I’m speaking of the vessel Serenity herself, which one character describes as a “midbulk transport, standard radion-accelerator core, classcode 03-K64 Firefly.” Another clue bread crumb is the fact that the ship has a “gravity-drive.” Whedon has admitted that the design of Serenity came after the name of the series had been decided, and it does look a lot like a firefly.
Since the ship’s interior is represented in every episode—Whedon called Serenity the show’s “tenth character”—the lovingly detailed sets (one set for each level of the ship) represent the immediate milieu of the series. Since this is a vessel smaller than the Enterprise, we get to gain intimate knowledge of all of its separate compartments, from the cargo hold to the cockpit to the engine room, including the vessel’s two shuttlecraft. The current Amazon series The Expanse offers a similarly intimate setting in the Martian gunship Rocinante.
I’m not sure how much of the show’s special effects are digital, but the set design and decoration is practical, detailed, and makes you feel like everything that happens there is real.
I guess I’m going to close out this post here. My original premise for this piece was to talk about the two main reasons Firefly is an example of exceptional storytelling and has developed a huge post-cancellation cult following. The first reason I wanted to highlight, naturally, was fictional worldbuilding. A topic I just addressed.

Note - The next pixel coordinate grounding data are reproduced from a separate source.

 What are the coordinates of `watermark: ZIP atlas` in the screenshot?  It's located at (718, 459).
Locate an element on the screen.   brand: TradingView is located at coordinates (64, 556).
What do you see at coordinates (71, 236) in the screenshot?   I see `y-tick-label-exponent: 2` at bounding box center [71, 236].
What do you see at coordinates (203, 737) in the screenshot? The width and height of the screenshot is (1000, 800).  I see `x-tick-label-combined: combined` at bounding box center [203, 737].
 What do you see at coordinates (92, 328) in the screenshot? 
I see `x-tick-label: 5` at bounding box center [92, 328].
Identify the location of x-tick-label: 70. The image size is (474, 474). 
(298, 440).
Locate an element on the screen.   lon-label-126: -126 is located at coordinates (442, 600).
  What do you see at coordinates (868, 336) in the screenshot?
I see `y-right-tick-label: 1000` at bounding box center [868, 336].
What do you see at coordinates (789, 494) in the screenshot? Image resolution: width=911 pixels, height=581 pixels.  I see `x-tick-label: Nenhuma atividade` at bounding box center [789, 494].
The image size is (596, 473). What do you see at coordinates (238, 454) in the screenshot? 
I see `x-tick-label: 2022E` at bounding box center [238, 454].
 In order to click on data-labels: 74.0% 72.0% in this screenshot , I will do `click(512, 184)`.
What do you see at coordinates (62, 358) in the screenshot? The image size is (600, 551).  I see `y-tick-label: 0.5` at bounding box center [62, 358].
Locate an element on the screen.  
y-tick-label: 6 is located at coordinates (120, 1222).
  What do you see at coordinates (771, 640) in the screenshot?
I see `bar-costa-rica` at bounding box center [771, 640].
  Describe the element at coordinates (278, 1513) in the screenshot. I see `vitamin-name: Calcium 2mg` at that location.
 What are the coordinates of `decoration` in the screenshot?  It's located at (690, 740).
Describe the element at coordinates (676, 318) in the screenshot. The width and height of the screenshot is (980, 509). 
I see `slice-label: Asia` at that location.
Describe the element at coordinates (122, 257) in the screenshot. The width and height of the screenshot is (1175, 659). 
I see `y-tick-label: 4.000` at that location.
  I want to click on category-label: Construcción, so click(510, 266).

The second reason was the creation of memorable characters who interact realistically with one another (or just “characters,” if you’re into the whole brevity thing). This is a subject good enough to warrant its own post, so I’ll wait a bit to talk about the characters in Firefly next time.
If you’ve never watched the series, you should find a way to do that. You’re missing out. I’ll give you more reasons why later.
Until then . . . find a crew, find a job, and keep flying.